◆ **Material for this exercise**:
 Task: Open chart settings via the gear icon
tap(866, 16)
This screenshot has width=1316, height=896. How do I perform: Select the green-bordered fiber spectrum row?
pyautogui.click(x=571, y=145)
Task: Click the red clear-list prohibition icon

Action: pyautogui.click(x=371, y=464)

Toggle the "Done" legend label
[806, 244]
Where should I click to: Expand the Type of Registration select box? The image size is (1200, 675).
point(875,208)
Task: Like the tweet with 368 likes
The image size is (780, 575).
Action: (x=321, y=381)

◆ **To do**:
In this exercise, reproduce each line above exactly.

◆ **Answer box**:
 Task: Open chart settings via the gear icon
tap(866, 16)
This screenshot has width=1316, height=896. How do I perform: Select the green-bordered fiber spectrum row?
pyautogui.click(x=571, y=145)
Task: Click the red clear-list prohibition icon

Action: pyautogui.click(x=371, y=464)

Toggle the "Done" legend label
[806, 244]
Where should I click to: Expand the Type of Registration select box? The image size is (1200, 675).
point(875,208)
Task: Like the tweet with 368 likes
The image size is (780, 575).
Action: (x=321, y=381)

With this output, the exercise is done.